EXERCISE MATERIAL ->
═══

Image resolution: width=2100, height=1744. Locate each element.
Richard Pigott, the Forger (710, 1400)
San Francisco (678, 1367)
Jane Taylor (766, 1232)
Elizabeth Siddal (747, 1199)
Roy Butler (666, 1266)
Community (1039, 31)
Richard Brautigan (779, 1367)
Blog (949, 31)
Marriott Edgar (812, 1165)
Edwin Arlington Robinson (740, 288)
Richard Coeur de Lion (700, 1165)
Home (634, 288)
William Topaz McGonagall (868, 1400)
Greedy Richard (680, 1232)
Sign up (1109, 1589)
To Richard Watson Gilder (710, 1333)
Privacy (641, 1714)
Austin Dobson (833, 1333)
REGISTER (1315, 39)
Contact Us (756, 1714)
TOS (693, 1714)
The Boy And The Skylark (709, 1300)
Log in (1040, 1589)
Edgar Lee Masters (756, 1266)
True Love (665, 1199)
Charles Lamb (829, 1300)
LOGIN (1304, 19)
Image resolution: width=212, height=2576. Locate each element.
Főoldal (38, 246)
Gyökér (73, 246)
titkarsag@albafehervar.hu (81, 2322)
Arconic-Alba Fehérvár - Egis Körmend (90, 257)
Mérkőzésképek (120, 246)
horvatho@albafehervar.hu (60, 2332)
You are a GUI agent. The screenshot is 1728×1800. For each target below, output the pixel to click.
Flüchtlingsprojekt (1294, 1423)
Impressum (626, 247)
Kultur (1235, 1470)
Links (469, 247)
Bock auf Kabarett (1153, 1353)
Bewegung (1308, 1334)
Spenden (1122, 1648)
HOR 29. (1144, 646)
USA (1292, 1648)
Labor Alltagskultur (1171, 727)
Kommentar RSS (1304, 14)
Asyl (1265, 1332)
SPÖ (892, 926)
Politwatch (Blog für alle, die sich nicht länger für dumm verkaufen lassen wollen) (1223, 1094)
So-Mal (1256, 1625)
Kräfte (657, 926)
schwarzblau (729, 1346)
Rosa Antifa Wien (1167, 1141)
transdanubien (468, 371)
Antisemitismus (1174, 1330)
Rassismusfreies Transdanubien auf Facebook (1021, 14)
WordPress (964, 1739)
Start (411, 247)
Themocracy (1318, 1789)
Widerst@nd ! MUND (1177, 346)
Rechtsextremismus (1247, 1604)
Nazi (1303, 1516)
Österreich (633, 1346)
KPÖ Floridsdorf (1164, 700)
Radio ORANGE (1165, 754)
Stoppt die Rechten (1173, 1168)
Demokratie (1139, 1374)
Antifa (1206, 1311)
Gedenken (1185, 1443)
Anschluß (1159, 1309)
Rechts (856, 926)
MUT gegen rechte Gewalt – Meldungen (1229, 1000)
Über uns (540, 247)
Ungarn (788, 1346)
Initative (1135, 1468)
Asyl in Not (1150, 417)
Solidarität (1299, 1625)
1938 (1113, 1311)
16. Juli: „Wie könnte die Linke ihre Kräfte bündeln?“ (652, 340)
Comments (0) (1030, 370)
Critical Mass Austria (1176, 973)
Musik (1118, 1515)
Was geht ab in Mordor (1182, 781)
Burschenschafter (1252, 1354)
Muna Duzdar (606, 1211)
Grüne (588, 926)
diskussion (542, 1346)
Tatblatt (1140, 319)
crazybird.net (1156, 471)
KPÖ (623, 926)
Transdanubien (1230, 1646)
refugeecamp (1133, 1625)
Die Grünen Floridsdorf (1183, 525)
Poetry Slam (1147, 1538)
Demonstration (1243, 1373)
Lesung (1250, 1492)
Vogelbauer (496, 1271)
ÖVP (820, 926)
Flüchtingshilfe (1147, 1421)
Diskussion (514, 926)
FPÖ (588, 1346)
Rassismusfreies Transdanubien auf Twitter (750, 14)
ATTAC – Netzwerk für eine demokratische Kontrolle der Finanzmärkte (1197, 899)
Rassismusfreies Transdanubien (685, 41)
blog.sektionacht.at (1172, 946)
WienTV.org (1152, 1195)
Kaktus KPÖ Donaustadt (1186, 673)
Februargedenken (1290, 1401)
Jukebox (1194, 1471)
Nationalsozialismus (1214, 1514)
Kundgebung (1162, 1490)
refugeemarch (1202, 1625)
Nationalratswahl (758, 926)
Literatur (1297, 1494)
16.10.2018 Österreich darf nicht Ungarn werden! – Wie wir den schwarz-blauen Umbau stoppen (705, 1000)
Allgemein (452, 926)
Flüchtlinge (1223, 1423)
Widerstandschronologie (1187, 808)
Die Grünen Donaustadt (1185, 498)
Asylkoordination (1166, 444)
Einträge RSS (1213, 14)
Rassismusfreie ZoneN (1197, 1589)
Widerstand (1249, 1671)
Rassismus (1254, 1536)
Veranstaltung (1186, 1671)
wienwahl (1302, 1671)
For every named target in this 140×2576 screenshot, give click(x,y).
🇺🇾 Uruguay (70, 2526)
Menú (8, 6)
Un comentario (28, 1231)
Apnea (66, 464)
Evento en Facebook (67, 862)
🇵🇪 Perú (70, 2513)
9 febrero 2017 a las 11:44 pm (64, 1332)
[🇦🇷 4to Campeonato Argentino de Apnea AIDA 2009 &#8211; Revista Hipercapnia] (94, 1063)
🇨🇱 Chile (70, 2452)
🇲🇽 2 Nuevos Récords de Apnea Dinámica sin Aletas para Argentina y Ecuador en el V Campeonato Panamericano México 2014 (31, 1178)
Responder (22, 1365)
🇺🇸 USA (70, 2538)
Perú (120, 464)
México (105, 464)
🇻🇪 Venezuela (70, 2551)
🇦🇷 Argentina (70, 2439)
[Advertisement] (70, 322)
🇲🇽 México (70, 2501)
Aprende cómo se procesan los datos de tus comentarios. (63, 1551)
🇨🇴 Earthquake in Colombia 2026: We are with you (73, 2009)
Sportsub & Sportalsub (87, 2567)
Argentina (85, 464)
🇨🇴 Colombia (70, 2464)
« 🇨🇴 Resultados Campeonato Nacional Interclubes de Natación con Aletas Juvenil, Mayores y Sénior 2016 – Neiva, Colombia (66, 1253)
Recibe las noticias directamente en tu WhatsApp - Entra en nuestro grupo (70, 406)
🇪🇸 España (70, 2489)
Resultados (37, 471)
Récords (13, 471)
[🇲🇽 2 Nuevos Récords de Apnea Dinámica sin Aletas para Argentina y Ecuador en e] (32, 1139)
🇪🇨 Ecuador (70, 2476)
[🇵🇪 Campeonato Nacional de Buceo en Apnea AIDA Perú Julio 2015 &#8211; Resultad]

═══

Once more, write out all the data above exactly as given.

TASK ANSWER ->
Image resolution: width=2100, height=1744. Locate each element.
Richard Pigott, the Forger (710, 1400)
San Francisco (678, 1367)
Jane Taylor (766, 1232)
Elizabeth Siddal (747, 1199)
Roy Butler (666, 1266)
Community (1039, 31)
Richard Brautigan (779, 1367)
Blog (949, 31)
Marriott Edgar (812, 1165)
Edwin Arlington Robinson (740, 288)
Richard Coeur de Lion (700, 1165)
Home (634, 288)
William Topaz McGonagall (868, 1400)
Greedy Richard (680, 1232)
Sign up (1109, 1589)
To Richard Watson Gilder (710, 1333)
Privacy (641, 1714)
Austin Dobson (833, 1333)
REGISTER (1315, 39)
Contact Us (756, 1714)
TOS (693, 1714)
The Boy And The Skylark (709, 1300)
Log in (1040, 1589)
Edgar Lee Masters (756, 1266)
True Love (665, 1199)
Charles Lamb (829, 1300)
LOGIN (1304, 19)
Image resolution: width=212, height=2576. Locate each element.
Főoldal (38, 246)
Gyökér (73, 246)
titkarsag@albafehervar.hu (81, 2322)
Arconic-Alba Fehérvár - Egis Körmend (90, 257)
Mérkőzésképek (120, 246)
horvatho@albafehervar.hu (60, 2332)
You are a GUI agent. The screenshot is 1728×1800. For each target below, output the pixel to click.
Flüchtlingsprojekt (1294, 1423)
Impressum (626, 247)
Kultur (1235, 1470)
Links (469, 247)
Bock auf Kabarett (1153, 1353)
Bewegung (1308, 1334)
Spenden (1122, 1648)
HOR 29. (1144, 646)
USA (1292, 1648)
Labor Alltagskultur (1171, 727)
Kommentar RSS (1304, 14)
Asyl (1265, 1332)
SPÖ (892, 926)
Politwatch (Blog für alle, die sich nicht länger für dumm verkaufen lassen wollen) (1223, 1094)
So-Mal (1256, 1625)
Kräfte (657, 926)
schwarzblau (729, 1346)
Rosa Antifa Wien (1167, 1141)
transdanubien (468, 371)
Antisemitismus (1174, 1330)
Rassismusfreies Transdanubien auf Facebook (1021, 14)
WordPress (964, 1739)
Start (411, 247)
Themocracy (1318, 1789)
Widerst@nd ! MUND (1177, 346)
Rechtsextremismus (1247, 1604)
Nazi (1303, 1516)
Österreich (633, 1346)
KPÖ Floridsdorf (1164, 700)
Radio ORANGE (1165, 754)
Stoppt die Rechten (1173, 1168)
Demokratie (1139, 1374)
Antifa (1206, 1311)
Gedenken (1185, 1443)
Anschluß (1159, 1309)
Rechts (856, 926)
MUT gegen rechte Gewalt – Meldungen (1229, 1000)
Über uns (540, 247)
Ungarn (788, 1346)
Initative (1135, 1468)
Asyl in Not (1150, 417)
Solidarität (1299, 1625)
1938 (1113, 1311)
16. Juli: „Wie könnte die Linke ihre Kräfte bündeln?“ (652, 340)
Comments (0) (1030, 370)
Critical Mass Austria (1176, 973)
Musik (1118, 1515)
Was geht ab in Mordor (1182, 781)
Burschenschafter (1252, 1354)
Muna Duzdar (606, 1211)
Grüne (588, 926)
diskussion (542, 1346)
Tatblatt (1140, 319)
crazybird.net (1156, 471)
KPÖ (623, 926)
Transdanubien (1230, 1646)
refugeecamp (1133, 1625)
Die Grünen Floridsdorf (1183, 525)
Poetry Slam (1147, 1538)
Demonstration (1243, 1373)
Lesung (1250, 1492)
Vogelbauer (496, 1271)
ÖVP (820, 926)
Flüchtingshilfe (1147, 1421)
Diskussion (514, 926)
FPÖ (588, 1346)
Rassismusfreies Transdanubien auf Twitter (750, 14)
ATTAC – Netzwerk für eine demokratische Kontrolle der Finanzmärkte (1197, 899)
Rassismusfreies Transdanubien (685, 41)
blog.sektionacht.at (1172, 946)
WienTV.org (1152, 1195)
Kaktus KPÖ Donaustadt (1186, 673)
Februargedenken (1290, 1401)
Jukebox (1194, 1471)
Nationalsozialismus (1214, 1514)
Kundgebung (1162, 1490)
refugeemarch (1202, 1625)
Nationalratswahl (758, 926)
Literatur (1297, 1494)
16.10.2018 Österreich darf nicht Ungarn werden! – Wie wir den schwarz-blauen Umbau stoppen (705, 1000)
Allgemein (452, 926)
Flüchtlinge (1223, 1423)
Widerstandschronologie (1187, 808)
Die Grünen Donaustadt (1185, 498)
Asylkoordination (1166, 444)
Einträge RSS (1213, 14)
Rassismusfreie ZoneN (1197, 1589)
Widerstand (1249, 1671)
Rassismus (1254, 1536)
Veranstaltung (1186, 1671)
wienwahl (1302, 1671)
For every named target in this 140×2576 screenshot, give click(x,y).
🇺🇾 Uruguay (70, 2526)
Menú (8, 6)
Un comentario (28, 1231)
Apnea (66, 464)
Evento en Facebook (67, 862)
🇵🇪 Perú (70, 2513)
9 febrero 2017 a las 11:44 pm (64, 1332)
[🇦🇷 4to Campeonato Argentino de Apnea AIDA 2009 &#8211; Revista Hipercapnia] (94, 1063)
🇨🇱 Chile (70, 2452)
🇲🇽 2 Nuevos Récords de Apnea Dinámica sin Aletas para Argentina y Ecuador en el V Campeonato Panamericano México 2014 (31, 1178)
Responder (22, 1365)
🇺🇸 USA (70, 2538)
Perú (120, 464)
México (105, 464)
🇻🇪 Venezuela (70, 2551)
🇦🇷 Argentina (70, 2439)
[Advertisement] (70, 322)
🇲🇽 México (70, 2501)
Aprende cómo se procesan los datos de tus comentarios. (63, 1551)
🇨🇴 Earthquake in Colombia 2026: We are with you (73, 2009)
Sportsub & Sportalsub (87, 2567)
Argentina (85, 464)
🇨🇴 Colombia (70, 2464)
« 🇨🇴 Resultados Campeonato Nacional Interclubes de Natación con Aletas Juvenil, Mayores y Sénior 2016 – Neiva, Colombia (66, 1253)
Recibe las noticias directamente en tu WhatsApp - Entra en nuestro grupo (70, 406)
🇪🇸 España (70, 2489)
Resultados (37, 471)
Récords (13, 471)
[🇲🇽 2 Nuevos Récords de Apnea Dinámica sin Aletas para Argentina y Ecuador en e] (32, 1139)
🇪🇨 Ecuador (70, 2476)
[🇵🇪 Campeonato Nacional de Buceo en Apnea AIDA Perú Julio 2015 &#8211; Resultad]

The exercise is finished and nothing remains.